• Set task: Please copy out the passage on motherhood below word for word, keeping its original spelling and punctuation.

• Document passage:
****

I am with you. Early bedtimes, gosh I need some time away, when will this baby learn to play on her own – and sometimes I do feel guilty. Thanks for the reminder that I don't need to. We are all different and that's OK.
I hesitate as always to write risking the eye rolls. people have it much harder than me. But Having four at once was a sacrfice…and continues to be. I had to make the sacrifice knowing the weight would primarily always be on me.
Choosing to keep all of them against recommendation, Having to give up all our savings and job just to get pregnant…then proceed to go in debt..(the NICU was in the millions)
Give up my career independance in one swoop most moms get to gradualy add one at a time adjusting to the change..this messed with my head for sure.
The kind of mom I wanted to be would have to be split 4 ways…almost no room for Hubby. First two years I spent in the rabbit hole..everyone had a comment of how to do it and about my sanity but there wasn't another option…their was no help….But from the Lord.
That "but" if i was to be honest kept us alive, and from me being on some serious meds. I am not joking on that note. Motherhood has variations for sure but if you set out to have the spirit in your home, smile more than yell, hug rather than spank you will be stretched and asked to o more than humanly possible.

****

• Stored rows:
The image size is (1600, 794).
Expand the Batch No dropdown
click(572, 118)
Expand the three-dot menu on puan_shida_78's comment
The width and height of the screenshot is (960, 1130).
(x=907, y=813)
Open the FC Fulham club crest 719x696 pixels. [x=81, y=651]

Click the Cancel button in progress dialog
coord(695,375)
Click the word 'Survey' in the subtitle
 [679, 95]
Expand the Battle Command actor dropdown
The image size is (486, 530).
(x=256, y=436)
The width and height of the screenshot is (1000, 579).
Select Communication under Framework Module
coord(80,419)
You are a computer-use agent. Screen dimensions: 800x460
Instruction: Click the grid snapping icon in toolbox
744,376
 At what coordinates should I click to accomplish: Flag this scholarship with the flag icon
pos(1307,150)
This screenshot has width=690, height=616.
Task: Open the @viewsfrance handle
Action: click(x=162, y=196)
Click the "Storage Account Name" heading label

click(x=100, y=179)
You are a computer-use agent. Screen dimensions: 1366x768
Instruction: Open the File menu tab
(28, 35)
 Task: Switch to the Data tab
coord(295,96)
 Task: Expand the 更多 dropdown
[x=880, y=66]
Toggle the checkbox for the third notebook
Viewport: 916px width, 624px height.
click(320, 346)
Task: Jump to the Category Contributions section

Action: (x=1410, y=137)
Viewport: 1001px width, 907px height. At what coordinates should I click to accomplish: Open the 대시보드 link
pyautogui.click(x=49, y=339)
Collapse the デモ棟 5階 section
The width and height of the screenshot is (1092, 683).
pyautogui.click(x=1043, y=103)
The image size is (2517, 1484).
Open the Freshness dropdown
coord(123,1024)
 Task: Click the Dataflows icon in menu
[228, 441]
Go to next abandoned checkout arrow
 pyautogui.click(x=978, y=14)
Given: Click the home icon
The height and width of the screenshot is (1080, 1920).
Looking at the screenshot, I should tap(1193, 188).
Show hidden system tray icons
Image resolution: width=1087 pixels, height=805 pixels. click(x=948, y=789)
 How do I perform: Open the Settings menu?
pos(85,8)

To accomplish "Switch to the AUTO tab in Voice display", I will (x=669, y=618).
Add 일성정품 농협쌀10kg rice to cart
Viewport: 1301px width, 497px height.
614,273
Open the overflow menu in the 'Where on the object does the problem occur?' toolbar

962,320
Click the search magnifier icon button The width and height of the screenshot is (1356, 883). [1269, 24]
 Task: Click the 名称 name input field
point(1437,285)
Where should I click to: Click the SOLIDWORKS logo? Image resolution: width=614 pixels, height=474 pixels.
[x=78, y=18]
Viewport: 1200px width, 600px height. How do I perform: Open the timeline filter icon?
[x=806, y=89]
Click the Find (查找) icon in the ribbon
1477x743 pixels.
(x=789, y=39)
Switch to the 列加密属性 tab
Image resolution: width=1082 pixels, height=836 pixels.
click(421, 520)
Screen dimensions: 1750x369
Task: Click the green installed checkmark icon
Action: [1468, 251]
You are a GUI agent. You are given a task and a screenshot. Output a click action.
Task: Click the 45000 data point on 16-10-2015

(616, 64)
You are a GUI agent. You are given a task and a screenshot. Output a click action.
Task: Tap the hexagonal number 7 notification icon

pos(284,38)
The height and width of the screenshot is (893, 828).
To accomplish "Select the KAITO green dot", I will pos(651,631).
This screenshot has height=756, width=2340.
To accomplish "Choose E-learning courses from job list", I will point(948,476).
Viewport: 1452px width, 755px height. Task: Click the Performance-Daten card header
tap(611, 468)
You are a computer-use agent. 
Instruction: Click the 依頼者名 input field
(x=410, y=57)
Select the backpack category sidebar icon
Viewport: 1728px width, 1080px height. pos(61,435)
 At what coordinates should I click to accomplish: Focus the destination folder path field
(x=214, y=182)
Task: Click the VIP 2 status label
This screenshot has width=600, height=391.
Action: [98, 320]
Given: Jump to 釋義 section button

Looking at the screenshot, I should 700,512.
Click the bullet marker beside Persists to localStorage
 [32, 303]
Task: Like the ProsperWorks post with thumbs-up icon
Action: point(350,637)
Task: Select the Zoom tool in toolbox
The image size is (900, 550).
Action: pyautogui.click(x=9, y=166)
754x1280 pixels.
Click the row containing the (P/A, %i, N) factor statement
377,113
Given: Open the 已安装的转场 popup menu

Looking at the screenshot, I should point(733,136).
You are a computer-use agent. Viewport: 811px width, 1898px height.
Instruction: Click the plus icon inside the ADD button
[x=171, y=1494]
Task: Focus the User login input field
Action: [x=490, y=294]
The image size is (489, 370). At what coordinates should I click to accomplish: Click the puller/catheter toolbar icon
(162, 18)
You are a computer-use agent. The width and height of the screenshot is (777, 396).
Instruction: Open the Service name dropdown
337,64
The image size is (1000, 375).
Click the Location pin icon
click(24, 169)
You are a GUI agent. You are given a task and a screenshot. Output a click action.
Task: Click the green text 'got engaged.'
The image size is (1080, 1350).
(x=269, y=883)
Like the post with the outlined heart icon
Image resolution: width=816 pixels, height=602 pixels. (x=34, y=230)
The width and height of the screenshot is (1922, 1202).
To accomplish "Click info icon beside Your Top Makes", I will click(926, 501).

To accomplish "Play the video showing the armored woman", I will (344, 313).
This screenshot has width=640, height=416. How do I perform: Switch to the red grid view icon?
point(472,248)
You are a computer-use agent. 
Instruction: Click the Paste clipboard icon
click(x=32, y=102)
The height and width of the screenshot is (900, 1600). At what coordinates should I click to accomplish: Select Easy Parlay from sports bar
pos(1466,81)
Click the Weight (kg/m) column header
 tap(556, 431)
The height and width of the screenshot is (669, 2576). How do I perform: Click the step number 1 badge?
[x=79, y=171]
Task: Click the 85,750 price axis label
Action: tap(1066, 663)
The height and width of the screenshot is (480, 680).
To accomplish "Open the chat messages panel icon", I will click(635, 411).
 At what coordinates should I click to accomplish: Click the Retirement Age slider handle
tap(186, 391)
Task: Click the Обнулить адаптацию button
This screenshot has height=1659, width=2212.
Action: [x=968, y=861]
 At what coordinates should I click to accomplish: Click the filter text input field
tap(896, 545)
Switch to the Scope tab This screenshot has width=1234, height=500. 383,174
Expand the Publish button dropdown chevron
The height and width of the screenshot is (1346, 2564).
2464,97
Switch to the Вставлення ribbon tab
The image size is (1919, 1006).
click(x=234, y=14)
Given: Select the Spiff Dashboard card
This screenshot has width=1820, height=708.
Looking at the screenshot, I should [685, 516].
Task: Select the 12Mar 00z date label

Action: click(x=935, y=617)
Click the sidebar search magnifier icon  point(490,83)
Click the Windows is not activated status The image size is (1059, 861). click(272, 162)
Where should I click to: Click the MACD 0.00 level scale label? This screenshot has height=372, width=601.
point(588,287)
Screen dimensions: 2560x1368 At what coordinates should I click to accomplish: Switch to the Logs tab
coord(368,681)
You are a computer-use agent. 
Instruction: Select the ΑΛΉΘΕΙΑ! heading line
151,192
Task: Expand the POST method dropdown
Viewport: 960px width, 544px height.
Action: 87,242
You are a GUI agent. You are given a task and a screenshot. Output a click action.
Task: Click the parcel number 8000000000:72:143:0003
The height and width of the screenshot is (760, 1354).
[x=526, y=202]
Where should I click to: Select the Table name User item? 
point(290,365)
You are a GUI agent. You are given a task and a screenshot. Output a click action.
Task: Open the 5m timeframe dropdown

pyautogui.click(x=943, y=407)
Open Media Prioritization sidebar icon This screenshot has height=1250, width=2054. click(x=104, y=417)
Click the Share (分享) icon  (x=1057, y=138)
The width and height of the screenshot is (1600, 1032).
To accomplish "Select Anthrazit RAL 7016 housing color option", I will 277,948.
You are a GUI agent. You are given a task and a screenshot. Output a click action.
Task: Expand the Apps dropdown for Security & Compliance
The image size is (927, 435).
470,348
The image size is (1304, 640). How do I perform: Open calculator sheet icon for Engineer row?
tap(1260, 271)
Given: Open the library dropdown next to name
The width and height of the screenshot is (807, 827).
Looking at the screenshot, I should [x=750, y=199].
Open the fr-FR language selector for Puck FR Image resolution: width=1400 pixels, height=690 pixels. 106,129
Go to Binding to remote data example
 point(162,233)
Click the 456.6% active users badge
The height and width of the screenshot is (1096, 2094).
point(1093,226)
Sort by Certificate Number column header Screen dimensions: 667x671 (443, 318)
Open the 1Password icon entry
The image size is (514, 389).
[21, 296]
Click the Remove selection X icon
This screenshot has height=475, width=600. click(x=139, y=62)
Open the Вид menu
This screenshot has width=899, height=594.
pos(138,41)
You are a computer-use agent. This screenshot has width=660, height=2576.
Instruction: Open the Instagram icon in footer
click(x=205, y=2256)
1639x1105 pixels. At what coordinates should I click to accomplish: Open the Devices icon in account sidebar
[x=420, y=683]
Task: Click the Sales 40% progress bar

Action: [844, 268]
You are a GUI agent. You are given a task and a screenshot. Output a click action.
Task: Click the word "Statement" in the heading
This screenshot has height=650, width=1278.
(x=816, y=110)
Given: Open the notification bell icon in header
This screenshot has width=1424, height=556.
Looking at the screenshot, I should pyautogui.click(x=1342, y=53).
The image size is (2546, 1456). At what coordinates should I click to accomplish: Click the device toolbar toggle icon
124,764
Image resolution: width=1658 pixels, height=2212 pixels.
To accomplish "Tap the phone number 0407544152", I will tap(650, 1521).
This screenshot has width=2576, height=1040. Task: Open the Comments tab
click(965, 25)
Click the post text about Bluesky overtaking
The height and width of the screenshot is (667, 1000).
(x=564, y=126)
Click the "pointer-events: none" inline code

****

• Answer to this exercise:
I am with you. Early bedtimes, gosh I need some time away, when will this baby learn to play on her own – and sometimes I do feel guilty. Thanks for the reminder that I don't need to. We are all different and that's OK.
I hesitate as always to write risking the eye rolls. people have it much harder than me. But Having four at once was a sacrfice…and continues to be. I had to make the sacrifice knowing the weight would primarily always be on me.
Choosing to keep all of them against recommendation, Having to give up all our savings and job just to get pregnant…then proceed to go in debt..(the NICU was in the millions)
Give up my career independance in one swoop most moms get to gradualy add one at a time adjusting to the change..this messed with my head for sure.
The kind of mom I wanted to be would have to be split 4 ways…almost no room for Hubby. First two years I spent in the rabbit hole..everyone had a comment of how to do it and about my sanity but there wasn't another option…their was no help….But from the Lord.
That "but" if i was to be honest kept us alive, and from me being on some serious meds. I am not joking on that note. Motherhood has variations for sure but if you set out to have the spirit in your home, smile more than yell, hug rather than spank you will be stretched and asked to o more than humanly possible.